As janelas e a evolução tecnológica – ou: ”Não desejo nenhuma janela”

Tem algum material favorito para as janelas?Gosta, por exemplo, de colocar sempre janelas de madeira? Não. Muitos arquitetos preferem os chamados materiais autênticos, que ficam bonitos quando envelhecem. Às janelas de PVC, pelo contrário, não são atribuídas quaisquer qualidades de beleza ao envelhecer. Mas isso é relativo...além disso, as janelas de madeira lacadas também possuem uma camada de PVC. Será que envelhecem melhor e com maior beleza? Isso é discutível.

Muitos arquitetos desejam janelas grandes e sem perfis. O professor também?Não, não desejo nenhuma janela. Tenho um edifício e os problemas que este acarreta, para os quais procuro encontrar soluções.

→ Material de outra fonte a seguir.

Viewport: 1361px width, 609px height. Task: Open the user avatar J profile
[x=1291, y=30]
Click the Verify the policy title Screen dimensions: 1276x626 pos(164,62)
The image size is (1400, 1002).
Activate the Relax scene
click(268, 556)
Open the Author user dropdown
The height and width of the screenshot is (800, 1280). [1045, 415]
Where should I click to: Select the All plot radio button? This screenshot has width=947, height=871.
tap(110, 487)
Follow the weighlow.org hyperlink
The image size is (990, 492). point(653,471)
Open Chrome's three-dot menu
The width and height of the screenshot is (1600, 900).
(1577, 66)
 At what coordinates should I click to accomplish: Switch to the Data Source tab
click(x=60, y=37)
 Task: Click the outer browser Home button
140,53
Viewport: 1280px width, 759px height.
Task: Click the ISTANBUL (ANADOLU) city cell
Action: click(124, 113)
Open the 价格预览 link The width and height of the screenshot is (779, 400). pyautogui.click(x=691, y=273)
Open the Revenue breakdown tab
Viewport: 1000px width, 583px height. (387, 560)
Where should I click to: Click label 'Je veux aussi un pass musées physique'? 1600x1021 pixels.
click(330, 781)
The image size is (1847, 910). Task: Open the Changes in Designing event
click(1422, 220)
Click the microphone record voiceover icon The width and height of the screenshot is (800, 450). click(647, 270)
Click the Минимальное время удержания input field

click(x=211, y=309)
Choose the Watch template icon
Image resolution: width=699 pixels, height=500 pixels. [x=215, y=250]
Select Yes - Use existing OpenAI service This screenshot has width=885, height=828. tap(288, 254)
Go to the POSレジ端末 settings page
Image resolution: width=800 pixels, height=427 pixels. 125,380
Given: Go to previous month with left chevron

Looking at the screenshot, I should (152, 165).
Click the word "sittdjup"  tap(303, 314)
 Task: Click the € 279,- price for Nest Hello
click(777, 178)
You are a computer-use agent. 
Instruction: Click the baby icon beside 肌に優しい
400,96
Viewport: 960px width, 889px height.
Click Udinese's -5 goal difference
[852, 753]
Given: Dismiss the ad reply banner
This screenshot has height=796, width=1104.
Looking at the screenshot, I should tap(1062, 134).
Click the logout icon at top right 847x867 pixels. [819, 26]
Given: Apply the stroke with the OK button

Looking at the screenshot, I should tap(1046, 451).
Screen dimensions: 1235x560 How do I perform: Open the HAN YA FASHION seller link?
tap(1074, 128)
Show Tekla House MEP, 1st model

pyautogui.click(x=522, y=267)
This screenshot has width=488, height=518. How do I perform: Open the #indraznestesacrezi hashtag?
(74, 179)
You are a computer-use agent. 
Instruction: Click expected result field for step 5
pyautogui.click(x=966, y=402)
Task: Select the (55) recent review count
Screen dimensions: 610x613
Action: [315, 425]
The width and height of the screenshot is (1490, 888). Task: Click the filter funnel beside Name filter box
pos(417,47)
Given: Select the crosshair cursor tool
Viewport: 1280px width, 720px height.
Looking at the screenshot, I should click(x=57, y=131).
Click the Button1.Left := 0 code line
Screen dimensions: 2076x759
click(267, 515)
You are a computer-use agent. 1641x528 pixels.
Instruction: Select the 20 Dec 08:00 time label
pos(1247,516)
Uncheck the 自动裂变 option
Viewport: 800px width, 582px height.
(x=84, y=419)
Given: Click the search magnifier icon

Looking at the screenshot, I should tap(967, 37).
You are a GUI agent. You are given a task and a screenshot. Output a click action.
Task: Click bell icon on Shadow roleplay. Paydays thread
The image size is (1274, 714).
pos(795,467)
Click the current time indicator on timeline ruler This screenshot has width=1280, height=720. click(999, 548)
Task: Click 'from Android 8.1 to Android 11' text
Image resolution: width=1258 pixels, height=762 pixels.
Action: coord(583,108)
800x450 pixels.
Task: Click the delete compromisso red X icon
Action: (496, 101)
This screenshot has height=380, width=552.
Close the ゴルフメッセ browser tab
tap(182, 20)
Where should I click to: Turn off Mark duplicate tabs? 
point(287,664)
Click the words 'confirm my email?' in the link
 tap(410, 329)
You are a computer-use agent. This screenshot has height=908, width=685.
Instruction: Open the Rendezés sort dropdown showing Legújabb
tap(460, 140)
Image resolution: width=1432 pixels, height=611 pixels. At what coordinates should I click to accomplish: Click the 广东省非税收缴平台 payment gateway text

Às vezes, estas já existem, outras vezes, têm de ser inventadas. Não passo as noites a pensar qual seria a melhor janela. Umas vezes, preciso de uma com perfis muito estreitos, outras vezes com perfis mais expressivos. Por vezes, dava-me jeito uma janela giratória como a que era instalada com frequência antigamente, mas que agora é quase impossível de obter devido à sua elevada complexidade técnica.

Então a tecnologia não é o único motor?A arquitetura moderna tende a confiar muito na tecnologia. E é verdade que, se nunca pedir uma janela de quatro por quatro metros, é possível que nunca receba sequer uma janela de dois por dois metros. Mas só tecnologia não é suficiente. Tudo é importante. Isto é arquitetura.